With voter interest lagging in Armenia this election season, parties are trying to inject an element of show business into politics.
The names of celebrities, from both the performing arts and media, dot the slates of pro-government and opposition parties alike. Armenia’s parliamentary vote will be held May 6.
Over a dozen broadcast and print journalists are in the running for a seat in Armenia’s 131-member parliament, primarily for parties currently in power. So far, one popular singer has joined them, and some prominent TV actresses say that the governing Republican Party of Armenia (RPA) has approached them about their interest in appearing on the legislative stage.

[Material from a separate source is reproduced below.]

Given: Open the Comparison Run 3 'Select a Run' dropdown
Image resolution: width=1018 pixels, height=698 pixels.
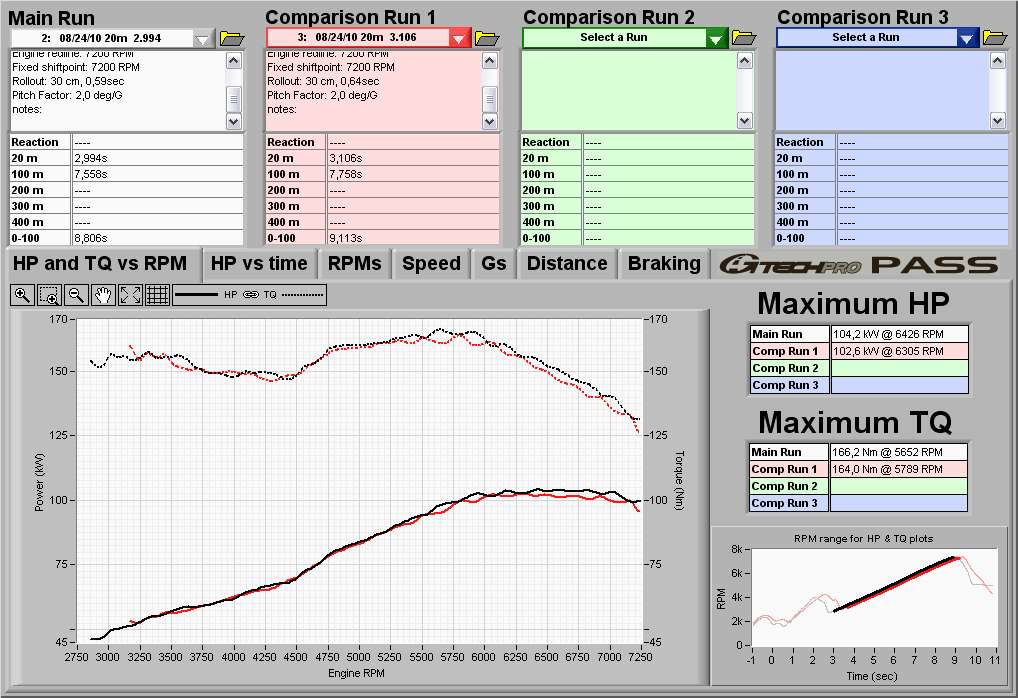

Among the candidates for the RPA are Karen Ghazarian, the president of Sharm Holding, an advertising-media-production company. Also on the slate are public television’s First News anchor Samvel Farmanian, the privately owned Armenia TV’s commentator Gagik Mkrtchian, Armenia TV producer Vahe Ghazarian, and Aravot newspaper reporter Margarit Esaian.
The Armenian National Congress, the country’s largest opposition group, features Haikakan Zhamanak newspaper editor-in-chief Nikol Pashinian, who was imprisoned following the post-2008 presidential election clashes with police, and newspaper reporter Gayane Arustamian.
168 Hours editor-in-chief Satik Seyranian and Chorrord Inqnishkhutin reporter Gohar Vezirian are running as non-partisan candidates.
In a February survey by the polling firm Sociometer, more respondents said they were not following the elections, or had no interest at all in politics (40 percent of 1,650 respondents), than expressed support for the leading party in the governing coalition, the Republican Party (16 percent).
Another member of the governing coalition, Prosperous Armenia, headed by tycoon Gagik Tsarukian, garnered 14.7-percent support, with ex-President Levon Ter-Petrosian’s opposition Armenian National Congress at a distant 3.5 percent. The support decreased still further for government coalition member Orinats Yerkir, and the opposition Armenian Revolutionary Federation-Dashnaktsutiun, Heritage Party and Free Democrats.
Sociometer Director Aharon Adibekian commented that bringing in media and show-business figures “is definitely a PR move by which the parties are trying to boost the attractiveness of the elections [for voters].”
Some Armenian analysts agree, adding that the introduction of celebrity candidates may also be an attempt to move away from the clubby atmosphere of parliament in which politicians, when present, nap or play games on their computers.
“When political parties lack authority in the eyes of ordinary people, and trust toward them is decreasing, political parties try to make use of the situation by introducing figures outside of politics -- intellectuals, singers, artists, who will, in fact, act as props,” argued independent political analyst Yervand Bozoyan.
Pop singer Shushan Petrosyan, a candidate on the RPA slate, says she is taking her candidacy duties as seriously as any stage appearance. “They say I'm romantic, but I want to introduce real changes,” Petrosyan insisted. A frequent participant in past RPA campaign videos and concerts, she said that she intends to focus on cultural issues in parliament, and looks on her mission as “a creative one.”
The entertainer ranks 16th in the Republican Party of Armenia’s list of candidates, right after Gen. Manvel Grigoryan, a onetime deputy defense minister who is often likened to a feudal lord for his extensive business interests and military connections. The number of individuals on the party list who actually become MPs will be based on the percentage of the popular vote received by the RPA.
Some Yerevan voters are befuddled by Petrosyan’s candidacy. “I cannot understand what Shushan Petrosyan is going to get out of being in parliament,” commented 41-year-old shop clerk Lida Avagian. “Better for her to keep singing.”
Reporter-turned-politician Naira Zohrabian, a senior Prosperous Armenia Party MP who, like Pashinian, once worked with this reporter at Haikakan Zhamanak, says she also does not understand why entertainment industry figures are now interested in running for parliament. At the same time, she asserted that journalists have a justifiable reason for doing so.
“The current parliament is just disastrous in terms of political quality,” said Zohrabian. “I think this was a pragmatic calculation . . . Taking into account the lack of orators in parliament, they try to recruit new people to their factions … [and] that is not a bad trend.”
Analysts see no problem with the idea of journalists entering politics. Journalists are at least “literate,” said independent political analyst Karen Kocharian. “These journalists are better aware of legislation.”
Marianna Grigoryan is a freelance reporter based in Yerevan.